-- start of PROVIDED MATERIAL --
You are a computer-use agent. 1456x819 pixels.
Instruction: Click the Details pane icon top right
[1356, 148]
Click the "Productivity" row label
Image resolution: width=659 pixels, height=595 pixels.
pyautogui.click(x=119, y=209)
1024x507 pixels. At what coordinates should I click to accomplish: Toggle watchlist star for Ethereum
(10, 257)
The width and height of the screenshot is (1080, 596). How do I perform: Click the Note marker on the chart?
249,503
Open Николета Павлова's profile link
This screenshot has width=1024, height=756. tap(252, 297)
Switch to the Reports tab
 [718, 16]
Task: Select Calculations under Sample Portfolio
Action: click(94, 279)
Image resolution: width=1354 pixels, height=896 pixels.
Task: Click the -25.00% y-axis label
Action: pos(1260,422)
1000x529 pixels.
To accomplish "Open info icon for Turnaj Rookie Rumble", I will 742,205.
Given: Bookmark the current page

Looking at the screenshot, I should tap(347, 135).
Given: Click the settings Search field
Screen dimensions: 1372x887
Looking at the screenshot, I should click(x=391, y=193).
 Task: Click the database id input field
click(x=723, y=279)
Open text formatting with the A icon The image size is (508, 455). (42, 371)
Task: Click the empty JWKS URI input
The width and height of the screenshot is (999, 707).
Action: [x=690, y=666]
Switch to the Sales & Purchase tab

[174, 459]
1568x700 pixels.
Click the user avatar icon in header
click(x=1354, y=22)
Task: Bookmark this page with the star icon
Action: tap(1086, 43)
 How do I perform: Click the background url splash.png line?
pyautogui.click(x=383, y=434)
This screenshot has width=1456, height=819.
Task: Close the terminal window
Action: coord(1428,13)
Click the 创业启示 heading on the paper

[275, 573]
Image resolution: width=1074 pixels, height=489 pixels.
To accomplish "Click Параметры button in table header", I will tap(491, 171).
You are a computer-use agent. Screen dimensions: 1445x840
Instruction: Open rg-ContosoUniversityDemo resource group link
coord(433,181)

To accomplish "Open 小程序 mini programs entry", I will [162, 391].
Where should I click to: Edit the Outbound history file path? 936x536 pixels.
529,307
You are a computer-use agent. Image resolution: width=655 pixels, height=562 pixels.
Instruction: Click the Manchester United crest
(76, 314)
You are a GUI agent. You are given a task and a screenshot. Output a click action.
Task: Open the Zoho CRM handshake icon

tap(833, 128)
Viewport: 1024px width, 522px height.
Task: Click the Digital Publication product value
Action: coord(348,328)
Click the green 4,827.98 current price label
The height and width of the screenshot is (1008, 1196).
-- end of PROVIDED MATERIAL --
EXERCISE GOAL - Count the lines in the items above that contain the string "screenshot". Give only the number.

PROBLEM SOLUTION - 8